Join Overview
This is a brief primer on Zed's join
operator.
Currently, join
is limited in that only equi-join (i.e., a join predicate
containing =
) is supported.
Example Data
The first input data source for our usage examples is fruit.ndjson
, which describes
the characteristics of some fresh produce.
{"name":"apple","color":"red","flavor":"tart"}
{"name":"banana","color":"yellow","flavor":"sweet"}
{"name":"avocado","color":"green","flavor":"savory"}
{"name":"strawberry","color":"red","flavor":"sweet"}
{"name":"dates","color":"brown","flavor":"sweet","note":"in season"}
{"name":"figs","color":"brown","flavor":"plain"}
The other input data source is people.ndjson
, which describes the traits
and preferences of some potential eaters of fruit.
{"name":"morgan","age":61,"likes":"tart"}
{"name":"quinn","age":14,"likes":"sweet","note":"many kids enjoy sweets"}
{"name":"jessie","age":30,"likes":"plain"}
{"name":"chris","age":47,"likes":"tart"}
Inner Join
We'll start by outputting only the fruits liked by at least one person. The name of the matching person is copied into a field of a different name in the joined results.
Because we're performing an inner join (the default), the
explicit inner
is not strictly necessary, but including it clarifies our intention.
The Zed script inner-join.zed
:
file fruit.ndjson
| inner join (
file people.ndjson
) on flavor=likes eater:=name
Executing the Zed script:
zq -z -I inner-join.zed
produces
{name:"figs",color:"brown",flavor:"plain",eater:"jessie"}
{name:"banana",color:"yellow",flavor:"sweet",eater:"quinn"}
{name:"strawberry",color:"red",flavor:"sweet",eater:"quinn"}
{name:"dates",color:"brown",flavor:"sweet",note:"in season",eater:"quinn"}
{name:"apple",color:"red",flavor:"tart",eater:"morgan"}
{name:"apple",color:"red",flavor:"tart",eater:"chris"}
Left Join
In some databases a left join is called a left outer join.

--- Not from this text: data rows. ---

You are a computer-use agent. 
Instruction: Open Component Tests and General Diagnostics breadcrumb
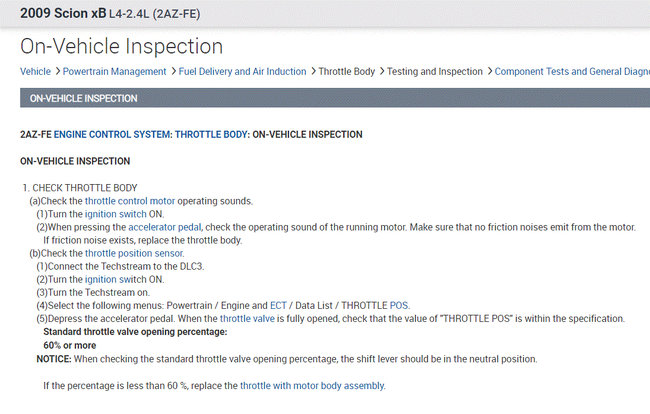coord(572,72)
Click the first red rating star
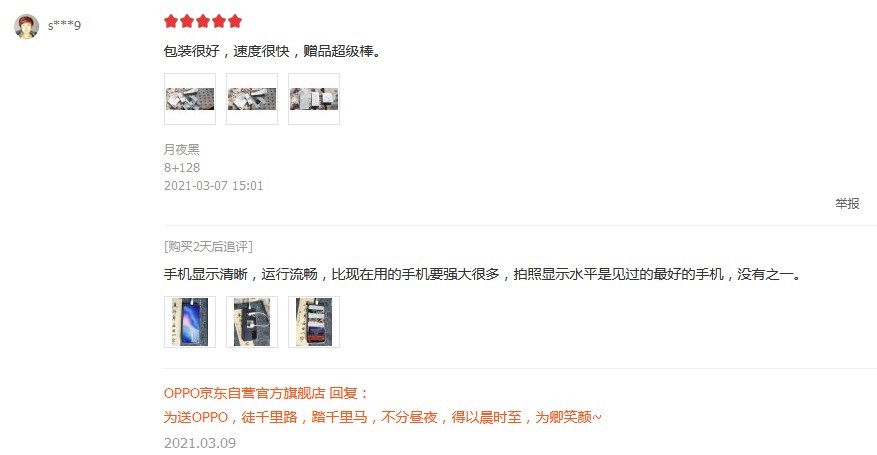This screenshot has height=455, width=877. point(171,21)
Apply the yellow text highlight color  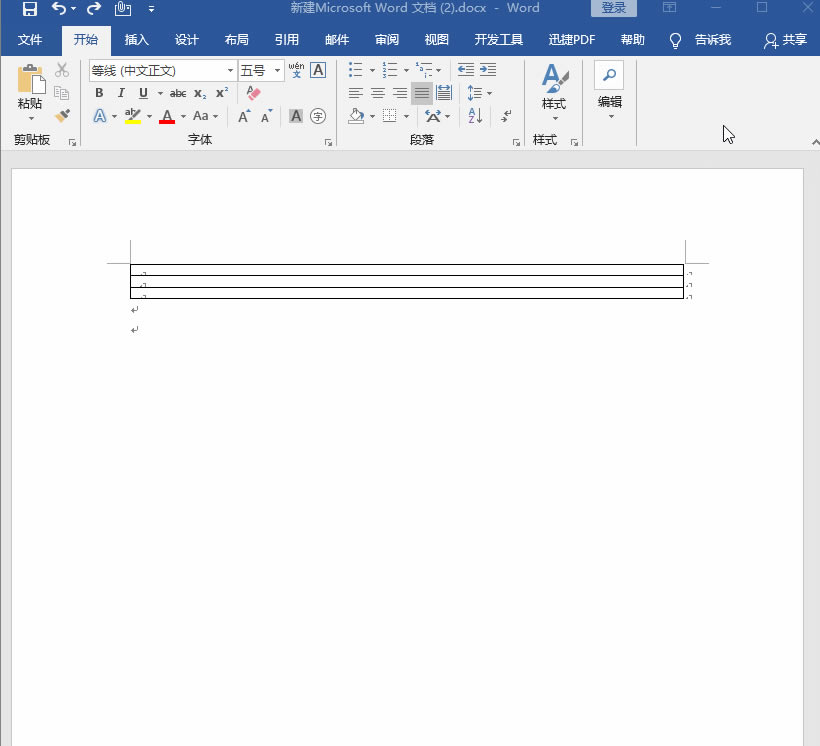click(x=133, y=116)
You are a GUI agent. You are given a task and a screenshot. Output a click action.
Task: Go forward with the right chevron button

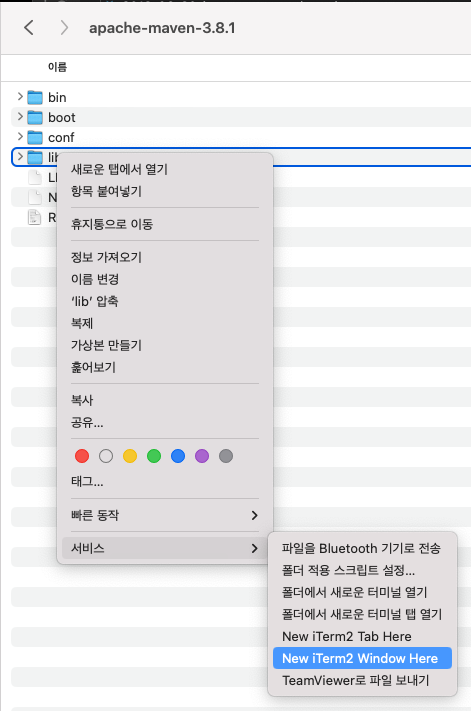tap(64, 28)
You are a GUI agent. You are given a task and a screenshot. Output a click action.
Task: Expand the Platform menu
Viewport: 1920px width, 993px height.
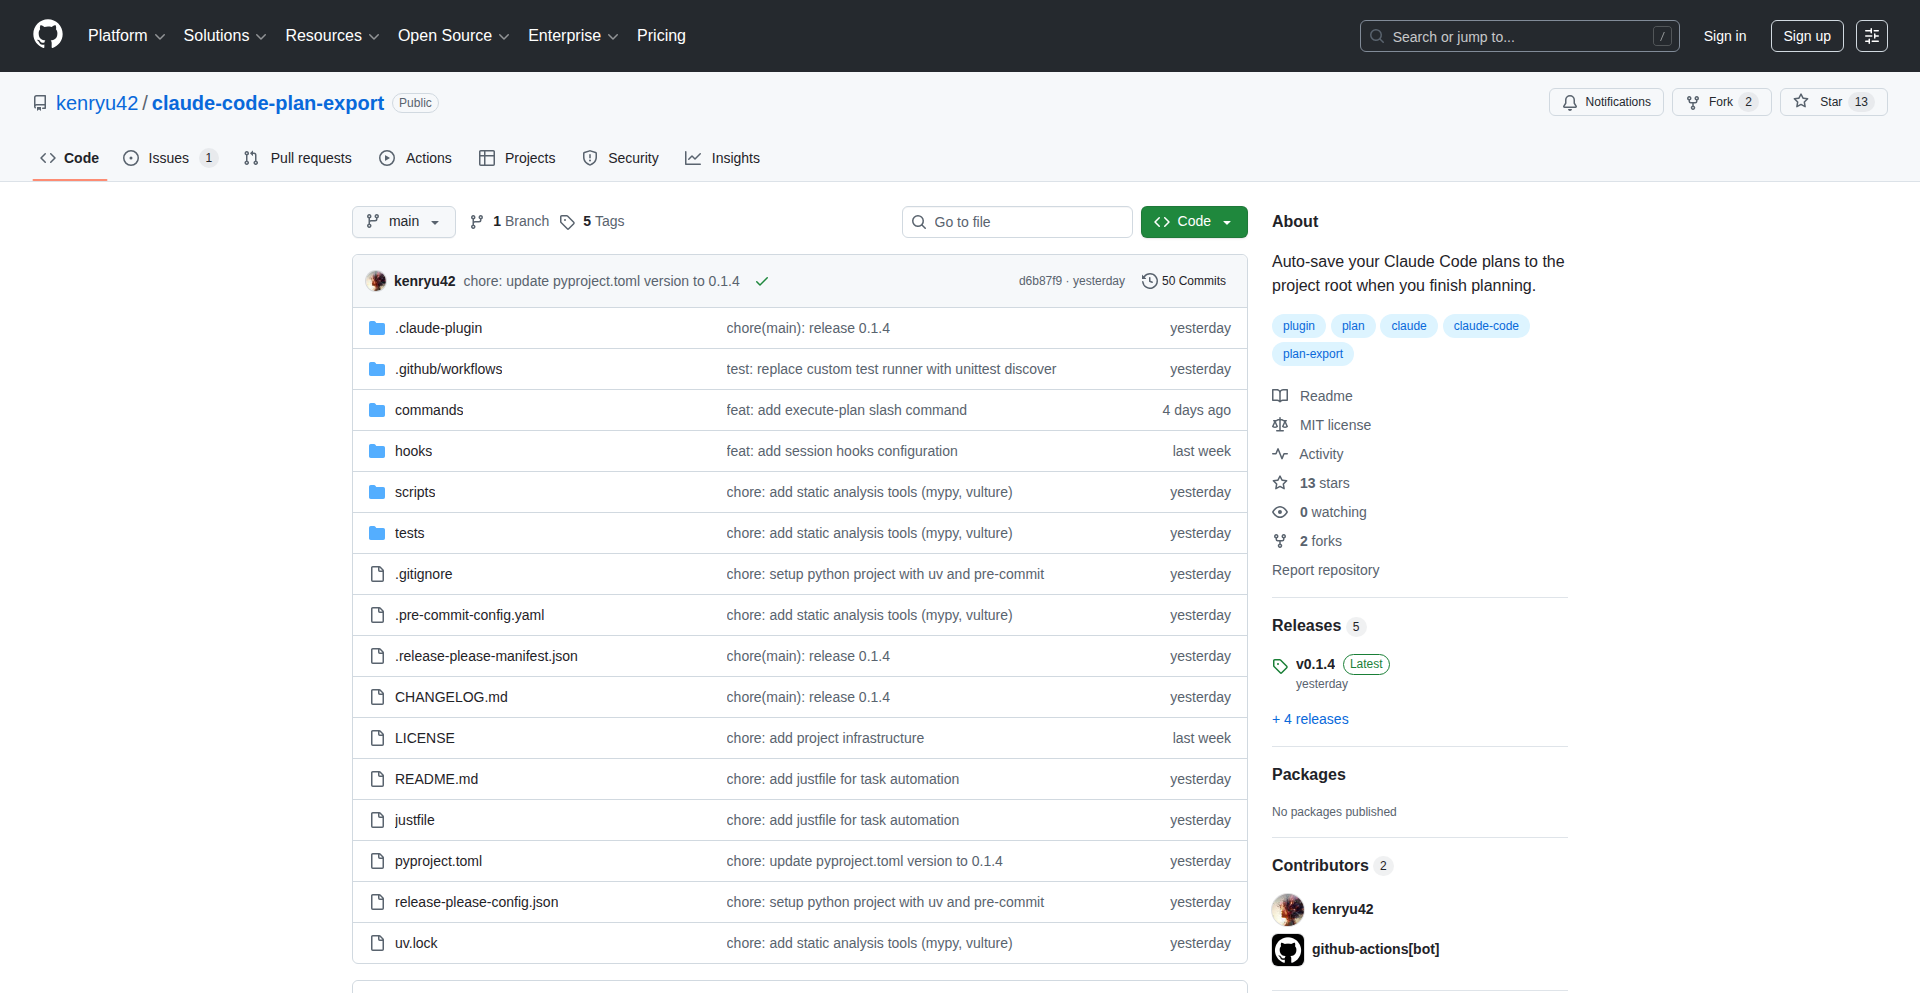pyautogui.click(x=126, y=36)
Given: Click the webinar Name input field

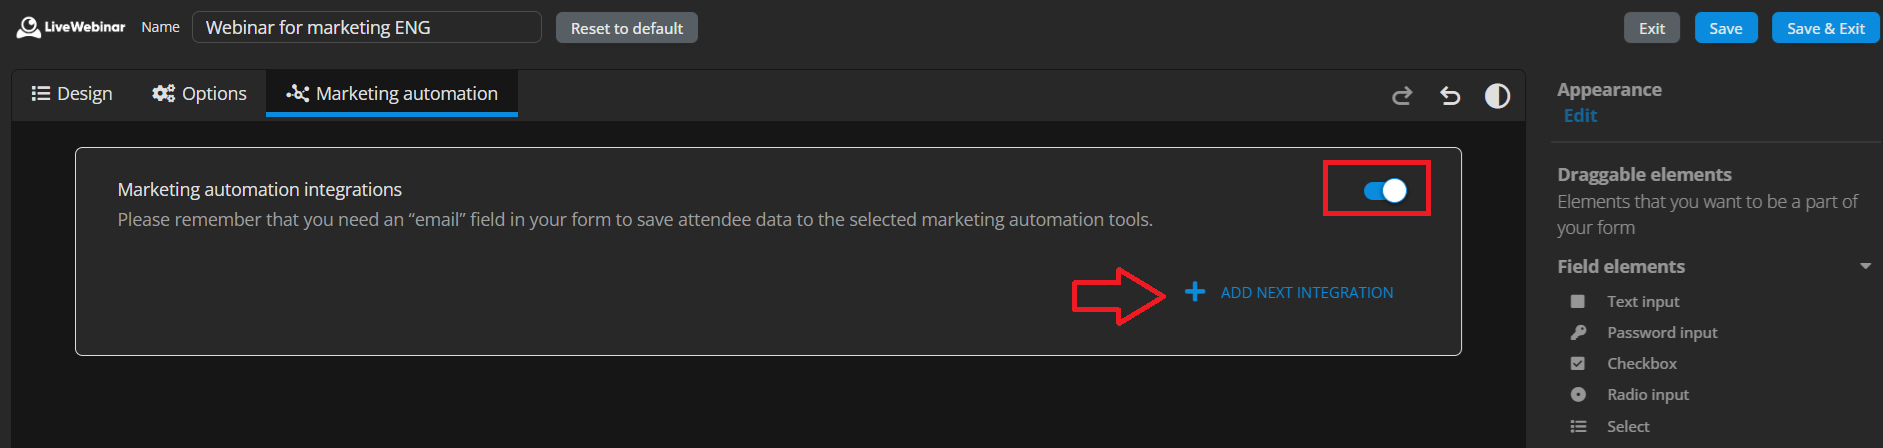Looking at the screenshot, I should tap(366, 28).
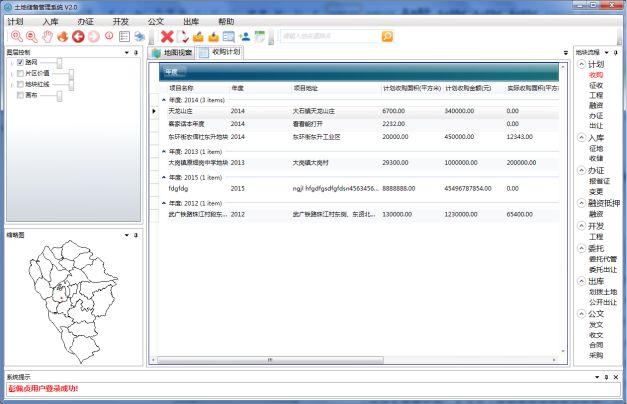Image resolution: width=627 pixels, height=404 pixels.
Task: Collapse the 年度: 2014 group row
Action: pyautogui.click(x=165, y=100)
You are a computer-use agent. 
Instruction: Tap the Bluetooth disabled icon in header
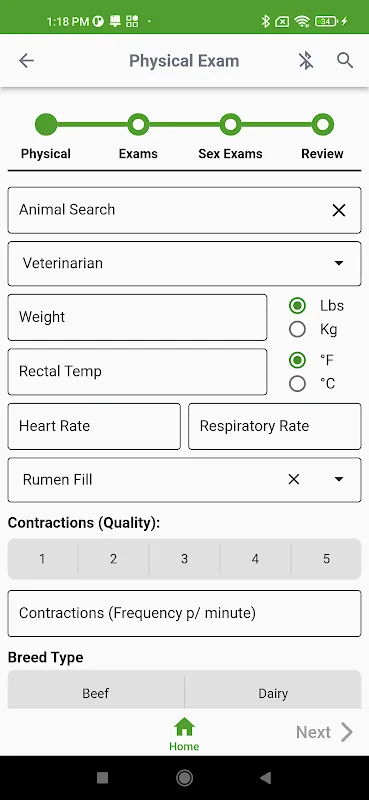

By performing a left join that targets the same key fields, now all of our
fruits will be shown in the results even if no one likes them (e.g., avocado
).
As another variation, we'll also copy over the age of the matching person. By
referencing only the field name rather than using :=
for assignment, the
original field name age
is maintained in the results.
The Zed script left-join.zed
:
file fruit.ndjson
| left join (
file people.ndjson
) on flavor=likes eater:=name,age
Executing the Zed script:
zq -z -I left-join.zed
produces
{name:"figs",color:"brown",flavor:"plain",eater:"jessie",age:30}
{name:"avocado",color:"green",flavor:"savory"}
{name:"banana",color:"yellow",flavor:"sweet",eater:"quinn",age:14}
{name:"strawberry",color:"red",flavor:"sweet",eater:"quinn",age:14}
{name:"dates",color:"brown",flavor:"sweet",note:"in season",eater:"quinn",age:14}
{name:"apple",color:"red",flavor:"tart",eater:"morgan",age:61}
{name:"apple",color:"red",flavor:"tart",eater:"chris",age:47}
Right join
In some databases a right join is called a right outer join.
Next we'll change the join type from left
to right
. Notice that this causes
the note
field from the right-hand input to appear in the joined results.
The Zed script right-join.zed
:
file fruit.ndjson
| right join (
file people.ndjson
) on flavor=likes fruit:=name
Executing the Zed script:
zq -z -I right-join.zed
produces
{name:"jessie",age:30,likes:"plain",fruit:"figs"}
{name:"quinn",age:14,likes:"sweet",note:"many kids enjoy sweets",fruit:"banana"}
{name:"quinn",age:14,likes:"sweet",note:"many kids enjoy sweets",fruit:"strawberry"}
{name:"quinn",age:14,likes:"sweet",note:"many kids enjoy sweets",fruit:"dates"}
{name:"morgan",age:61,likes:"tart",fruit:"apple"}
{name:"chris",age:47,likes:"tart",fruit:"apple"}
Inputs from Pools
As our prior examples all used zq
, we used the
file
operator to pull our respective inputs
from named file sources. However, if the inputs are stored in pools in a Zed
lake, we would instead specify those pools using the
from
operator.
Here we'll load our input data to pools in a temporary Zed lake, then execute
our inner join using zed query
.
The Zed script inner-join-pools.zed
:
from fruit
| inner join (
from people
) on flavor=likes eater:=name
Populating the pools, then executing the Zed script:
export ZED_LAKE=lake
zed init -q
zed create -q -orderby flavor:asc fruit
zed create -q -orderby likes:asc people
zed load -q -use fruit fruit.ndjson
zed load -q -use people people.ndjson
zed query -z -I inner-join-pools.zed
produces
{name:"figs",color:"brown",flavor:"plain",eater:"jessie"}
{name:"dates",color:"brown",flavor:"sweet",note:"in season",eater:"quinn"}
{name:"banana",color:"yellow",flavor:"sweet",eater:"quinn"}
{name:"strawberry",color:"red",flavor:"sweet",eater:"quinn"}
{name:"apple",color:"red",flavor:"tart",eater:"chris"}
{name:"apple",color:"red",flavor:"tart",eater:"morgan"}
Alternate Syntax
In addition to the syntax shown so far, join
supports an alternate syntax in
which left and right inputs are specified by the two branches of a preceding
fork
operator,
from
operator, or
switch
operator.
Here we'll use the alternate syntax to perform the same inner join shown earlier in the Inner Join section.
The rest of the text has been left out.